Covered Persons must disclose any conflict relating to a specific matter as soon as the Covered Person becomes aware of it and before any deliberation or vote on the matter.
A Covered Person with a conflict on a specific matter shall: (a) disclose the conflict; (b) not participate in deliberation except to answer factual questions if requested; (c) recuse from any vote on the matter; and (d) absent themselves from the deliberation if requested by the chair. The disinterested members shall determine whether the proposed transaction is in the entity’s best interests and on terms at least as fair as could be obtained from a third party.

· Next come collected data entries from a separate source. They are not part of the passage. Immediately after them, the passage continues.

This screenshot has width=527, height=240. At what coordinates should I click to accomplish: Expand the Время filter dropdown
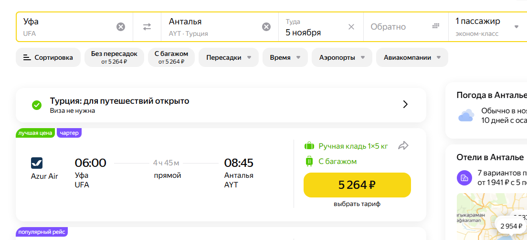point(285,57)
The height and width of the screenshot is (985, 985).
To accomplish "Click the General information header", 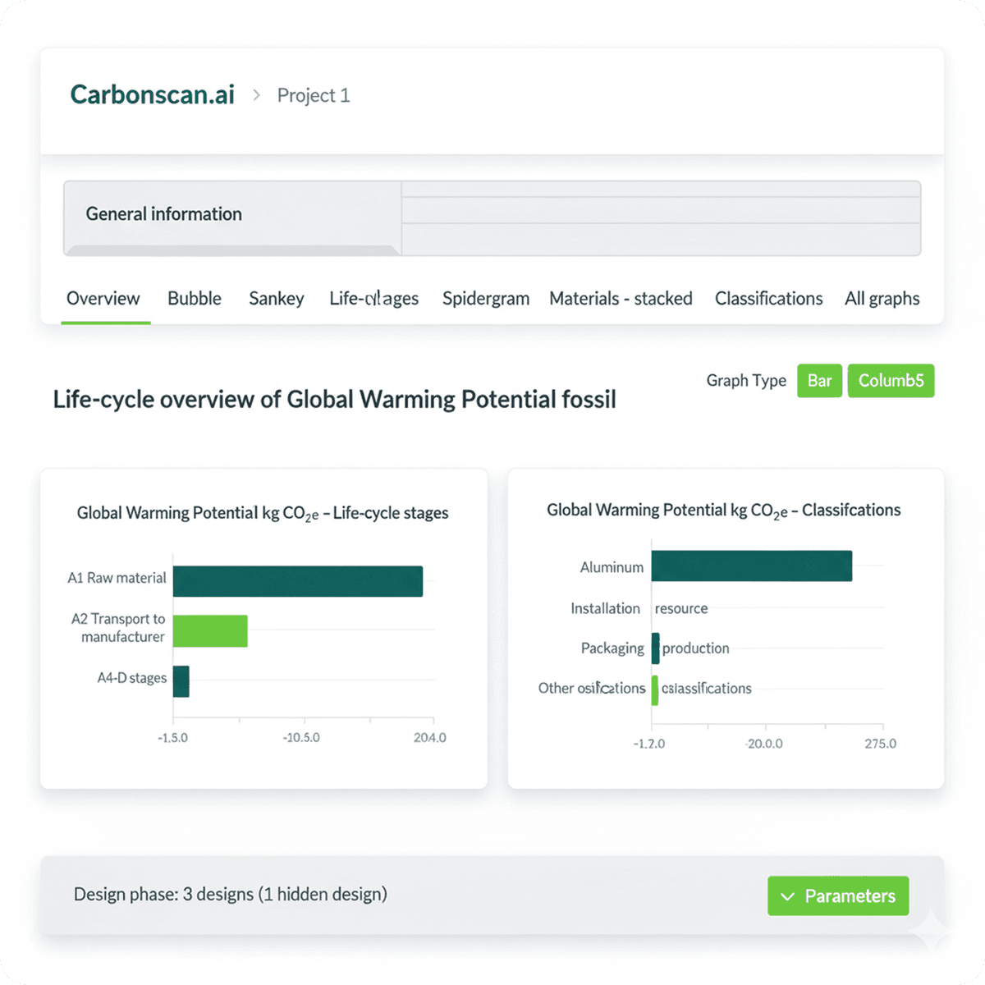I will tap(163, 214).
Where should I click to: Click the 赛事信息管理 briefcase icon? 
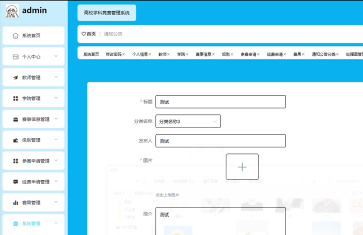[x=16, y=120]
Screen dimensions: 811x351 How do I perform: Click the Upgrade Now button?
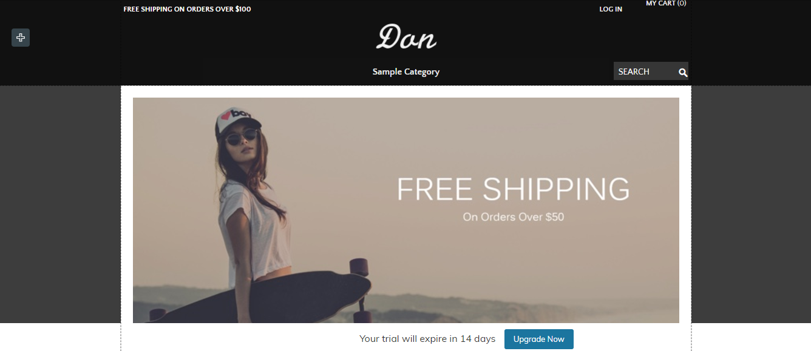(539, 339)
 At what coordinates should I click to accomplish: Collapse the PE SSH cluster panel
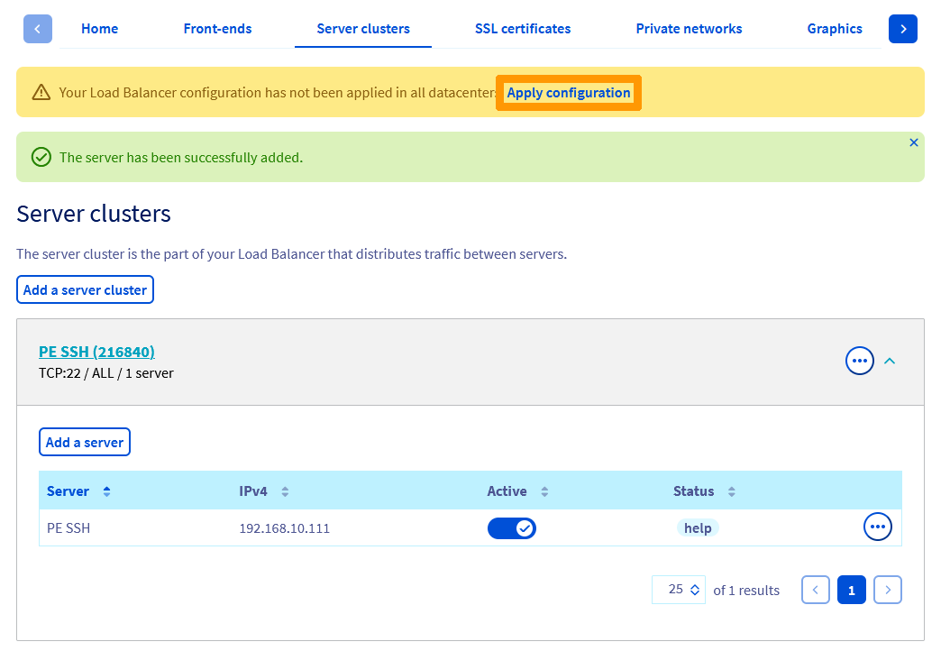890,361
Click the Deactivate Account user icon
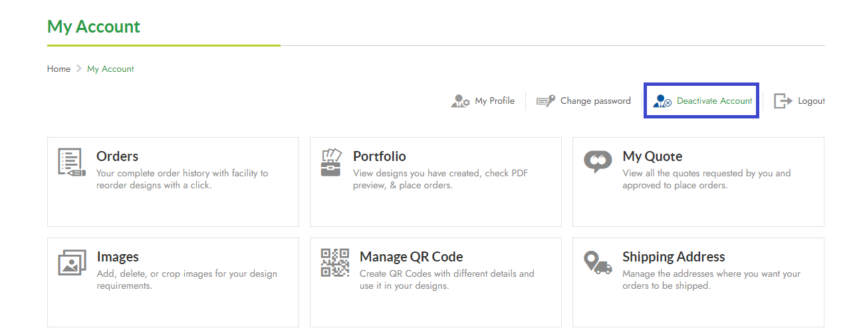The height and width of the screenshot is (336, 867). point(662,101)

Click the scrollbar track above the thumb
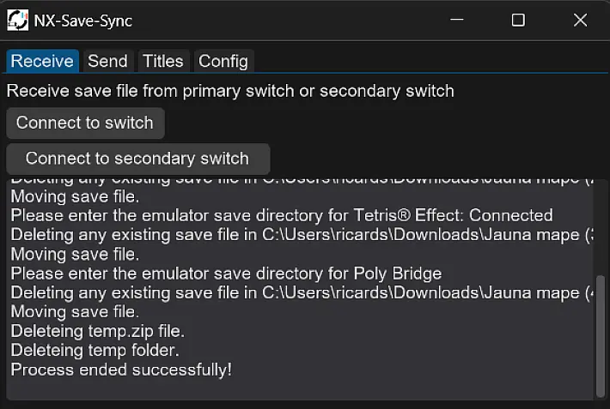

Board minutes shall record: (a) the disclosure; (b) the recusal; (c) the comparable-arms-length analysis performed; (d) the basis for the disinterested members’ determination; and (e) the vote.
The Sponsor and the SPC shall not engage in any [TERM] "excess benefit transaction" within the meaning of IRC §4958, and the Sponsor shall not approve any Grant that would confer more than incidental benefit on an Advisor or Related Party in violation of [TERM] IRC §4967. Each proposed transaction with a Covered Person or Related Party must satisfy the [TERM] "rebuttable presumption" procedures of Treas. Reg. §53.4958-6, including approval by an authorized body with no conflict, reliance on appropriate comparability data, and contemporaneous documentation.
[COUNSEL TO DRAFT] — including the range of consequences (warning, removal from the matter, removal from the Board or position, referral to the IRS where appropriate), and the procedural protections afforded to the Covered Person.
Document Key: conflict_of_interest_policy. Version: v0.2 (first-pass draft for counsel review). Draft Date: 2026-05-27. Effective Date: [CONFIRM] — none; this draft is not yet effective.